Take one classic European farce, relocate it to the crisis-ridden world of contemporary Edinburgh banking, and – sexual shenanigans in the office, political satire and all – Robert is veritably your mother's brother.
Except that DC Jackson's adaptation of Pierre Beaumarchais's The Marriage Of Figaro comes only a little over seven months after Scottish theatre company Ace Productions and their Finnish collaborators Ryhmäteatteri offered a remarkably similar concept, in the shape of their modernisation of Nikolai Gogol's The Overcoat, at the Edinburgh Fringe.
To compare the two is to do the Lyceum's new production very few favours.
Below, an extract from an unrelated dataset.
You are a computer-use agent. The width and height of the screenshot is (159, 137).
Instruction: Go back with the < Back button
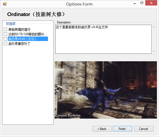[102, 129]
Whereas the Ace/Ryhmäteatteri show boasted a winning combination of a sharp, insightful script and a fabulously in-tune ensemble, Jackson and director Mark Thomson have created, in The Marriage, a theatre work which has neither the pace for successful farce nor the teeth for biting satire.
Jackson's concept is sound enough. Figaro Ferguson's small asset management company (which is holed below the water line) merges with the massive investment bank led by lecherous megalomaniac Sir Randall Badyin. This on the very day that Figaro is to marry Suzanne, who, in turn, is the latest object of Sir Randall's desire. Add to that the determination of Sir Randall's PA, Margery, to block the marriage, whether by seduction or legal chicanery, and all seems set for a suspender-twanging, trouser-dropping farce of the first order.
However, despite the best efforts of a talented cast (and of Stuart Bowman, barnstorming as Sir Randall, in particular), Jackson's script is often too limp and predictable for the production to build up any momentum. Sir Randall's description of himself as the "captain of the most racist golf club in Scotland" is as good as the satire gets; but the gag is undone, almost instantly, by a lame and ingratiating joke about him also being on the board of the Lyceum.
Having Mark Prendergast's titular banker sing, with fine (if not quite operatic) voice, excerpts from Mozart's opera of Figaro during set changes is a neat touch, but it hardly compensates for this presentation's disappointing lack of punch and vitality.